▶ What you should do: Copy all records verbatim.

Stored data:
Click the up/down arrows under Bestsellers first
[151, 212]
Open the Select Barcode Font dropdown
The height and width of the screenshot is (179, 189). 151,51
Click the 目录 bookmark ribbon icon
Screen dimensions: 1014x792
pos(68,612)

▶ Output below:
Click the up/down arrows under Bestsellers first
[151, 212]
Open the Select Barcode Font dropdown
The height and width of the screenshot is (179, 189). 151,51
Click the 目录 bookmark ribbon icon
Screen dimensions: 1014x792
pos(68,612)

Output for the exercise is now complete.